• **STATED GOAL 1**:
Answer these about the post on State Senator Andy Maynard, one line each:
(a) What condition does Andy Maynard now have?
(b) On which day of the month did the Day print its article on Rob Simmons's letter?
(c) What office does Rob Simmons currently hold?
• **STATED GOAL 2**: Carry on the post about State Senator Andy Maynard, starting after its final sentence.

Recently I alluded to the fact that the New London Day, and in particular, its columnist, Dave Collins has been conducting a bit of a jihad against our State Senator, Andy Maynard. Andy suffered a brain injury before the last election. He now suffers from aphasia, which means he has trouble articulating his thoughts. As the Day knows, his constituents re-elected him with full knowledge that he had had the accident and had possibly suffered brain damage, but Collins in particular, and the newspaper in general, has insisted that Andy should not vote, because he is being manipulated by the evil Democratic Senate leaders.

Last week, on the 13th, the Day printed an article about a letter former (thank God) Congressman and current Stonington first selectman Rob Simmons wrote in which he basically pushed the same meme. Naturally, the Day gave the letter front page treatment.

I took pen to hand and wrote this:

Rob Simmons’s recent attack on Senate Democrats for allegedly manipulating Andy Maynard was an exercise in precisely what he was accusing the Democrats of doing: manipulating Andy Maynard for his own purposes. Mr. Simmons wants us to believe that he can speak for Andy, and tell us what Andy would do if only Andy were not being manipulated by those terrible Democrats. We are to believe that Simmons has only Andy’s best interest at heart, politics having nothing at all to do with it. We are also to believe that if only Andy were the Andy Rob once knew, he would vote as a Republican, like Rob always did.

• **SUPPLIED INFORMATION**:
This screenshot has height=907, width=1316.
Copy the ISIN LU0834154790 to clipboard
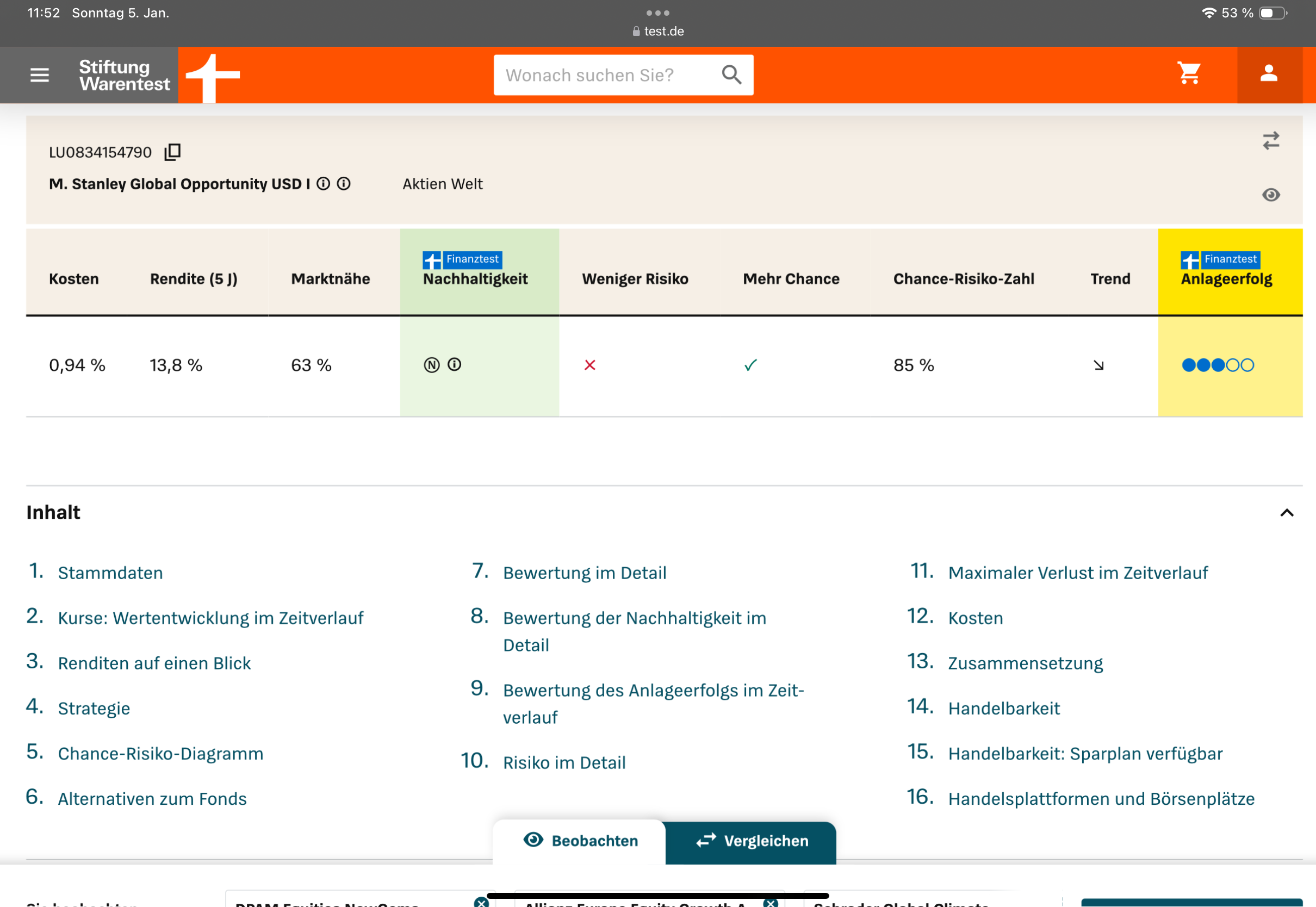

• **EXPECTED OUTPUT 1**:
(a) Aphasia.
(b) The 13th.
(c) First selectman of Stonington.

• **EXPECTED OUTPUT 2**:
Simmons undoubtedly knew the Day would give him maximum exposure, as he’s just repeating the meme the Day has been pushing for over a year in its columns and news stories. There is, in fact, no reason to believe that Andy’s aphasia has affected his ability to make his own decisions, and the constituent service offered by his office has not suffered as a result of his disability. His disability renders him an easy target. Since he can’t verbalize a response, he loses no matter what he does.

The Day called me to confirm I’d written it, but it has yet to see print and it probably never will.

This is the second letter in a row that I’ve written that the Day has rejected. My wife wrote a letter, which it did print, attacking our local (Republican) state representatives as do nothings. It drew a printed response from a letter writer, with a defense so lame as to be laughable. I wrote a response to that letter, which the Day refused to print unless I was identified as my wife’s spouse, using her name. My wife preferred not to become the issue. I didn’t fight about it, but the logic escapes me. If my letter made sense, which of course it did, what difference does my relationship to my wife make?

The Day used to be a good paper, but it is rapidly becoming Fox on the Thames.